Due to the nature of the affected devices, the bug can cause unusual predicaments. If routers, switches or VPN gateways are part of critical redundant infrastructure, the replacement hardware is most likely to be an identical product. If redundant devices fail at the same time as the original device, companies will quickly realize that plan B wasn’t enough and many will not have a plan C.
Things can go wrong and this applies just as much to Intel as any other manufacturer. Software problems are also common and Microsoft’s routine patch day is a prime example. But when software goes wrong, the cause is in the code. Such errors can be easily verified, fixed and updated. But the Intel Atom Bug leads to bricked hardware. Processors in embedded hardware cannot be replaced easily. Defect devices are only fit for throwing away – or may only be repaired through great effort involving reflow soldering at a specialist facility. For Intel and device manufacturers, this could have substantial financial consequences. In a telephone conference, Intel’s CFO spoke of increased failure rates for a specific product and reserves made to deal with this in Q4 2016.

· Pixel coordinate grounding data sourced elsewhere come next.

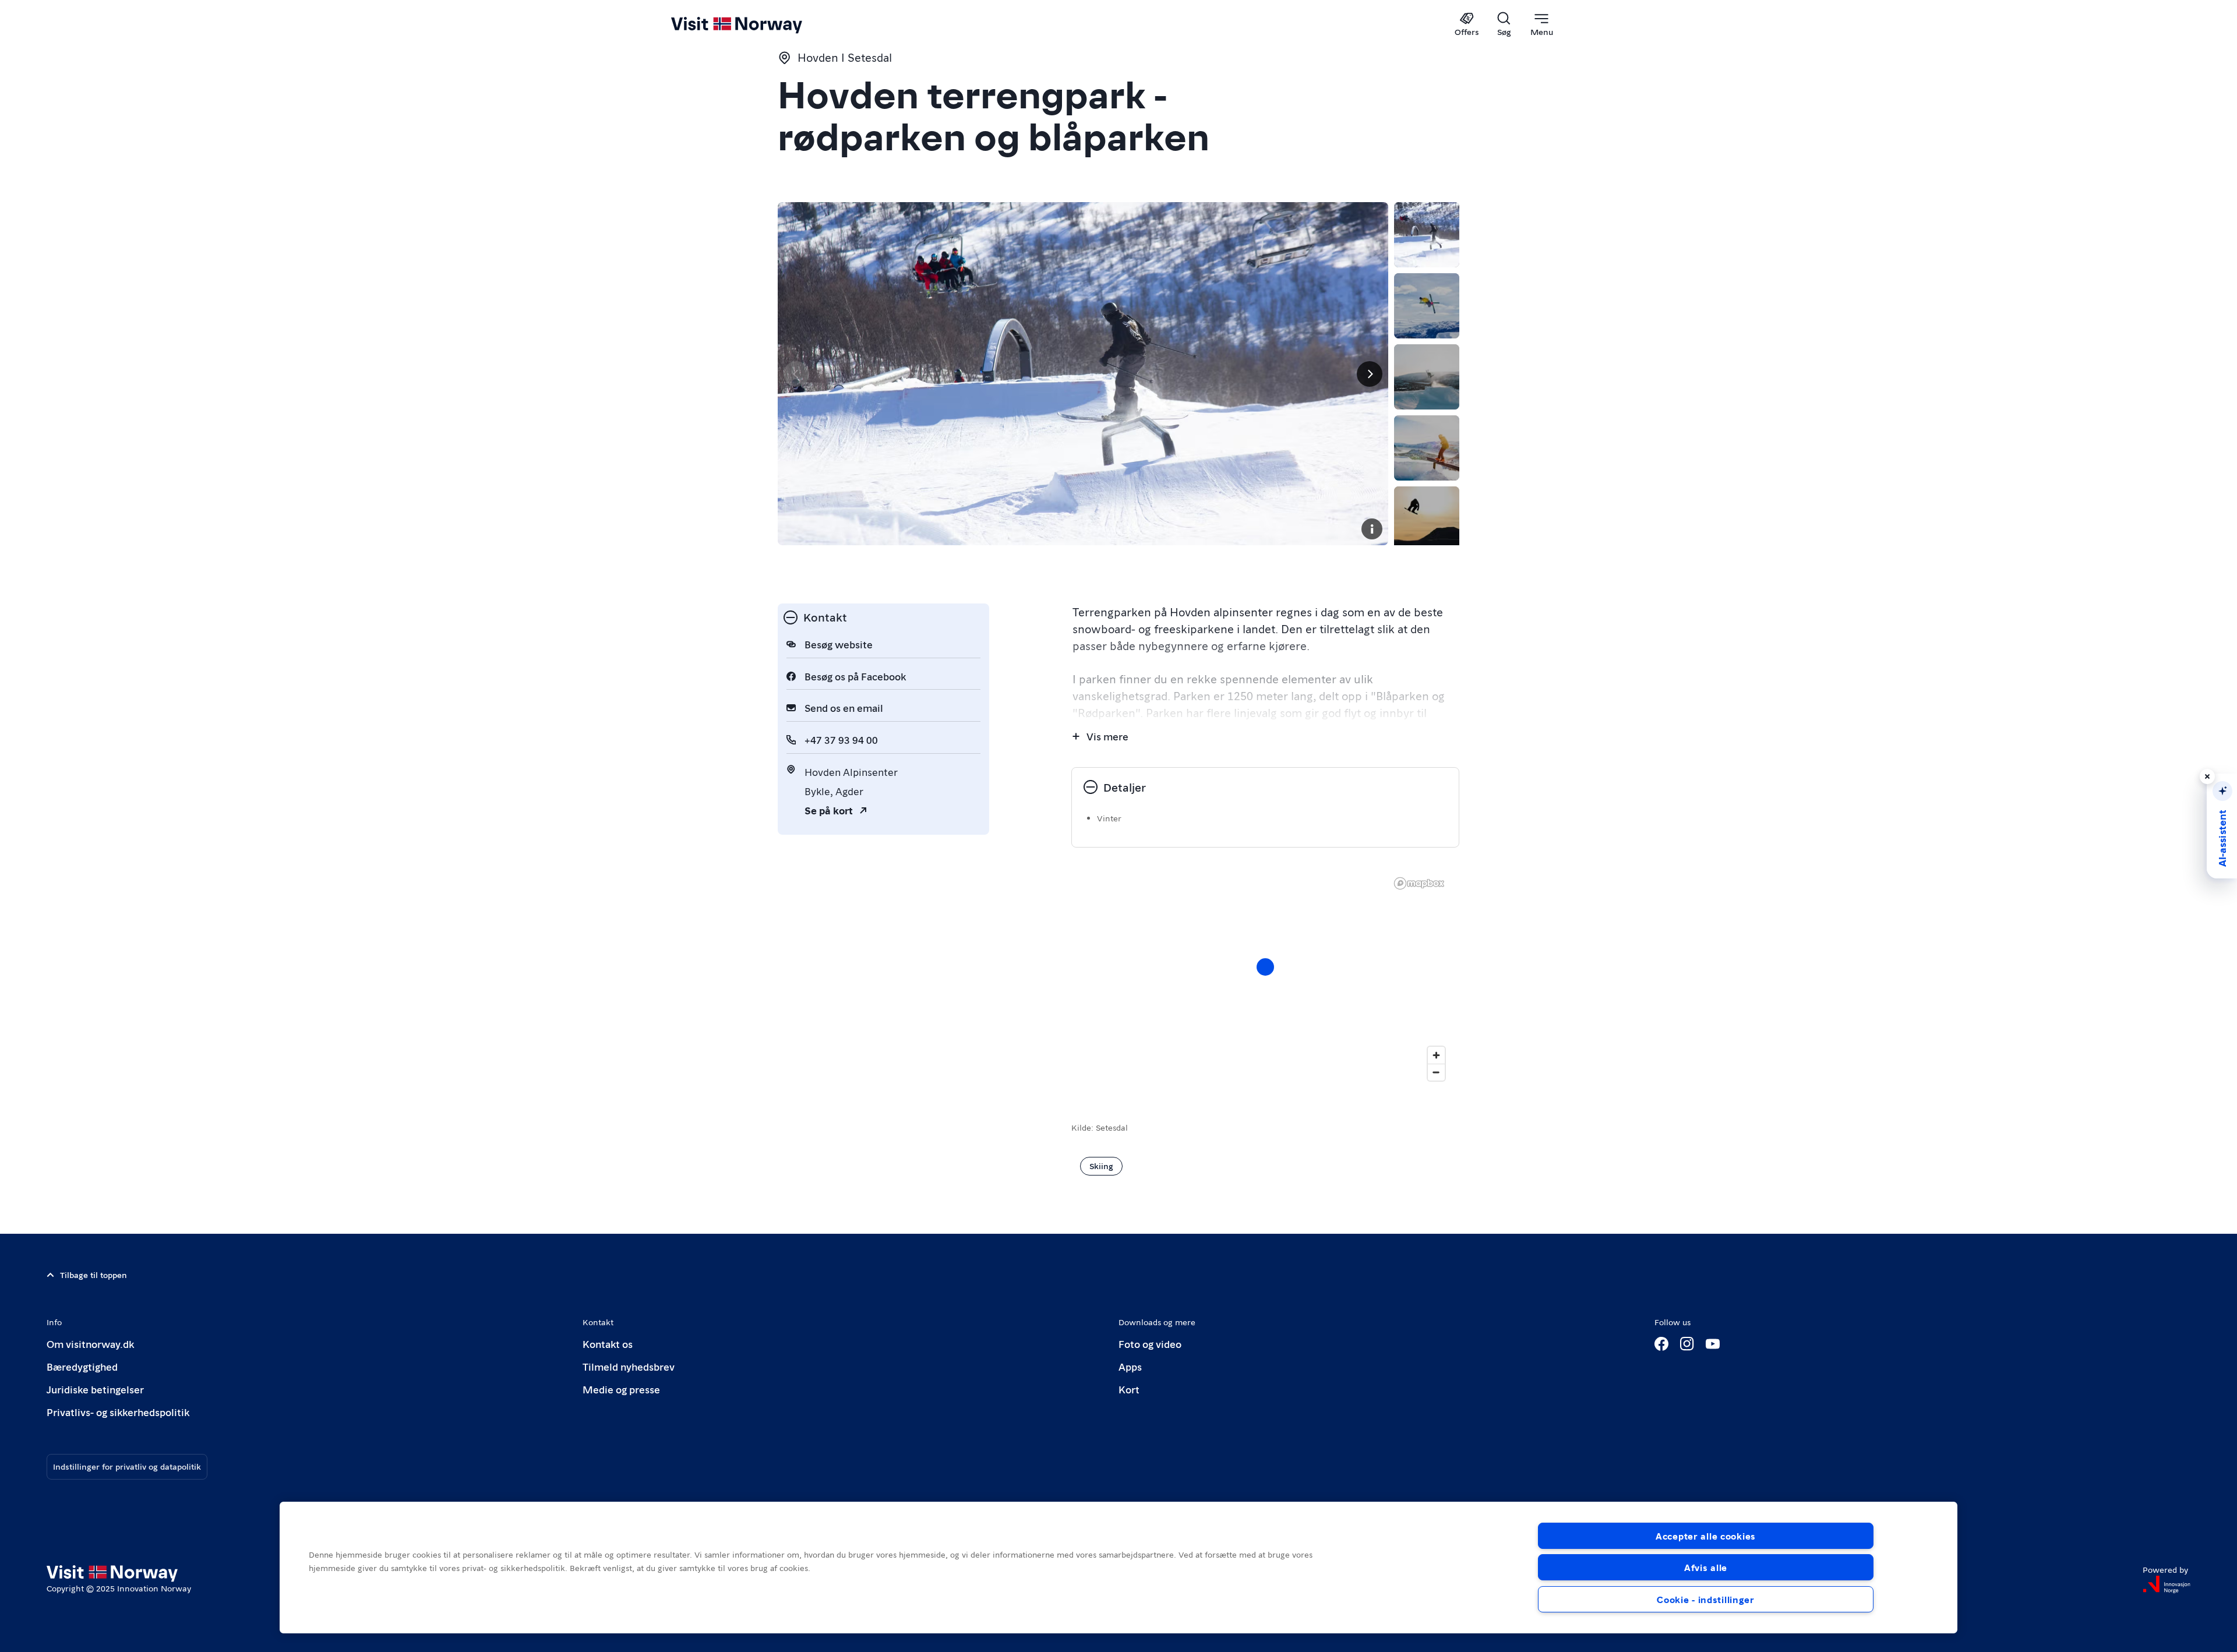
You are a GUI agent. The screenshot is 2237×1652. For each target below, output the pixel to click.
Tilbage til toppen (93, 1274)
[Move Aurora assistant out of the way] (2207, 776)
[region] (1265, 978)
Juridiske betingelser (95, 1389)
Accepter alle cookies (1706, 1536)
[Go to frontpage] (756, 24)
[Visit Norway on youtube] (1713, 1344)
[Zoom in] (1436, 1055)
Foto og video (1149, 1343)
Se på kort (829, 810)
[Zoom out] (1436, 1072)
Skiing (1101, 1165)
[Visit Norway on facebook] (1661, 1344)
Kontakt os (608, 1343)
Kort (1128, 1389)
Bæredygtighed (82, 1366)
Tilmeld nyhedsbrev (629, 1366)
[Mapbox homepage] (1419, 883)
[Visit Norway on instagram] (1687, 1344)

What lessons can be learned from situations like these? Problems of this kind are so rare, no recommendations can be made for specific products or technology – this time routers were affected but tomorrow it might be a SSD controller. However it is an important reminder that although difficult to avoid in today’s markets: relying too heavily on a single manufacturer may have consequences and in this situation, having a plan C is advisable. Perhaps it is time to test critical IT infrastructure and consider alternatives.